Keine der feinsäuberlich aufgestellten, roten Liegen, die am Mittelkreis des Mirower Fußballplatzes aufgereiht wurden, bleibt heute leer. Der Wind weht am späten Mittwochabend seicht über den sportlich rasierten Rasen, es riecht nach Autan und Kaffee, heute Nacht soll es Kometenstaub regnen. Die Grillen zirpen, die Liegenden tuscheln, doch man vernimmt kein „Ooohs“ und „Aaahs“. Das Himmelsspektakel ist der Wolkendecke wohl recht schnuppe. Die Menge bleibt still.
Für die Sternschnuppennacht gewappnet
Valentin aus Wernigerode genießt mit seiner Familie die Ferien in Brandenburg. Die große Sternschnuppennacht wollen sie alle nicht verpassen. Passend zum großen Anlass hat der Zwölfjährige etwas vorbereitet. Sein Wunschzettel liegt auf seinem Schoß. Was genau auf seiner Wunschliste steht, möchte er nicht verraten. Es blinkt im Himmel, kurz schreckt er auf – Fehlalarm: ein Flugzeug fliegt gen Osten.
Die Verantwortlichen des Perseidenwatchings stehen gelassen am Rand der Liegen und tauschen sich über die Irrungen und Wirrungen von Naturschauspielen aus. „Da steckt man nicht drin“, weiß Rolf König, ehemaliger Leiter des Potsdamer Planetariums, zu berichten. „Da kann man noch so perfekt ausgerüstet sein, eine Wolke und die ganze Vorbereitung ist für die Katz.“ Eine Stunde lang referierte König zuvor über die Schönheit der Perseiden. Die Sternenfans hingen an seinen Lippen und bestaunten die Fotografien auf der Leinwand des Präsentationsraums im Naturparkzentrum. König hatte sogar eine Überraschung im Gepäck: echte Kometenstücke. Seine Freunde vom Astronomiekongress hatten sie ihm zum 50. Geburtstag überreicht. Jetzt wollen die Wartenden belohnt werden – sie wollen echte Sternschnuppen sehen, es muss doch möglich sein. Doch es bleibt dunkel.
Dunkelster Ort im "Sternenpark Westhavelland"
An der Vorbereitung liegt es nicht. Der Experte ist eingeladen, die Liegen sind bequem, mehr kann Frau Langgemach, Leiterin des Naturparkzentrums, jetzt nicht mehr tun. Seit einem Jahr arbeitet die 50-Jährige unter Einbindung aller umliegenden Kommunen an dem Erhalt des Titels „Sternenpark Westhavelland“.

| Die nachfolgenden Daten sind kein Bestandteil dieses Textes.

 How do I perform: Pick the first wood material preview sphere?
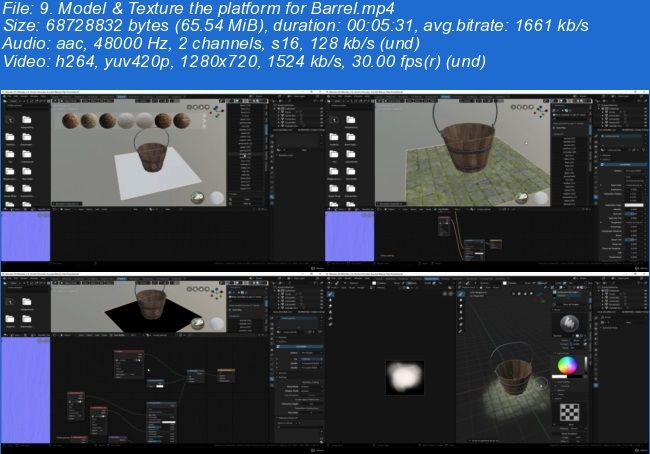71,122
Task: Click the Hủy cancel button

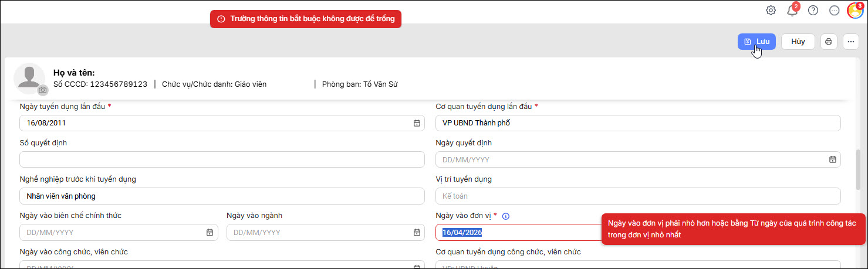Action: [798, 42]
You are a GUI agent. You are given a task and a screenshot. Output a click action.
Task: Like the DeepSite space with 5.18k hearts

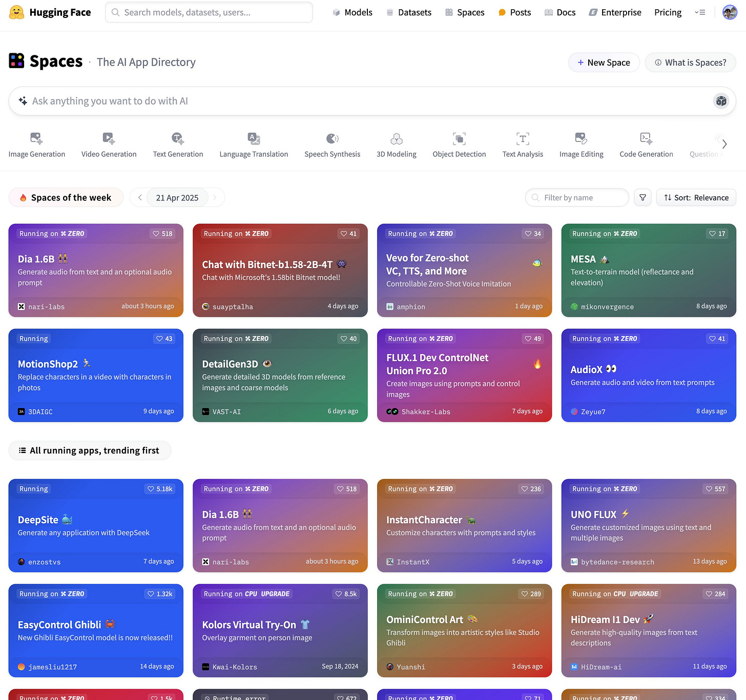(x=160, y=489)
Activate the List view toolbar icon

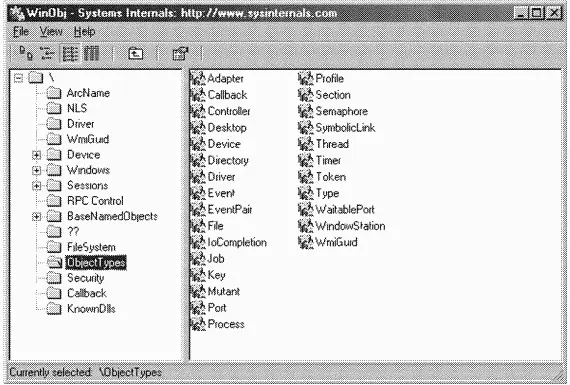tap(70, 54)
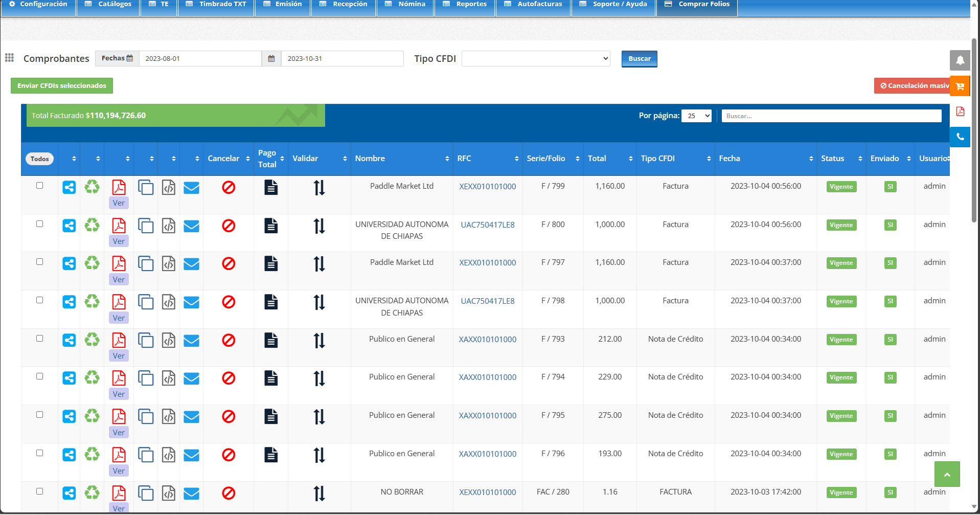Click the green recycle icon for F / 794
This screenshot has width=980, height=515.
coord(92,378)
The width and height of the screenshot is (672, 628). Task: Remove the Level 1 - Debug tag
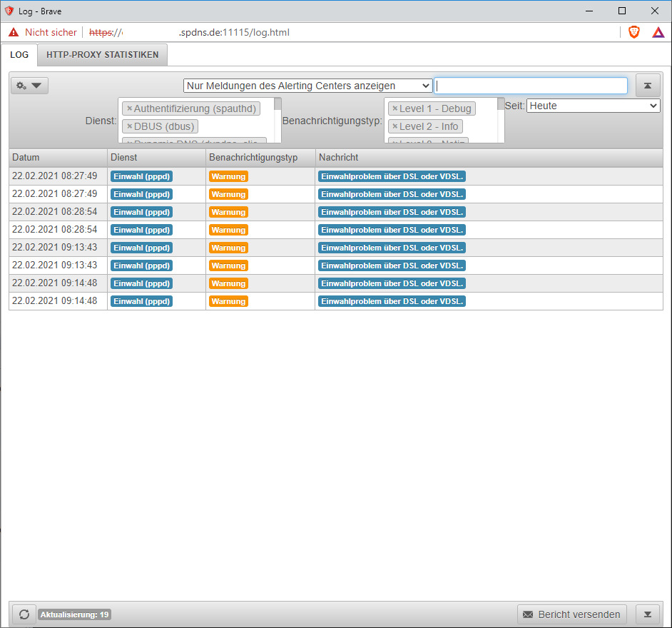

Das ist gar nicht so einfach, wie man denkt. Die Beleuchtung in der Kernregion von Deutschlands dunkelstem Ort muss so gering wie möglich gehalten werden. „Das ist stromsparend und naturfreundlich“, sagt sie. Was das PR-Marketing des neuen Sterngucker-Mekkas betrifft, betrete man jeden Tag Neuland, sagt Langgemach. Doch das Interesse an der Dunkelheit und dem klaren Sternenhimmel wächst stetig.
Hämische Botschaften aus Berlin
Eine Mission, die König und Langgemach teilen: Die Menschen für die Schönheit der Natur und der Sterne zu begeistern. Der ehemalige Planetariumsleiter zeigt auf die vielen Kinder unter den stoisch wartenden Sternenfans. „Wo sieht man denn heute noch Jugendliche, die sich für den Himmel interessieren? Die meisten kennen Sterne doch nur noch von Schulbesuchen im Planetarium“, sagt König.
Kurz vor Mitternacht, die Medienvertreter werden allmählich unruhig. Der Himmel scheint nicht aufzuklaren, jeder der anwesenden Sternefans wurde mindestens schon zwei Mal interviewt und die über der Menge kreisenden Fledermäuse haben auch keinen wirklichen Nachrichtenwert. Die ersten roten Liegen leeren sich. Ob es im Osthavelland gerade genauso ist? Ein Wartender bekommt die SMS seiner Freundin aus Berlin, in der die hämische Botschaft zu lesen ist: „In Kreuzberg habe ich gerade eine Sternschnuppe gesehen.“ In Kreuzberg? „So ist das eben mit der Natur“, sagt König trocken.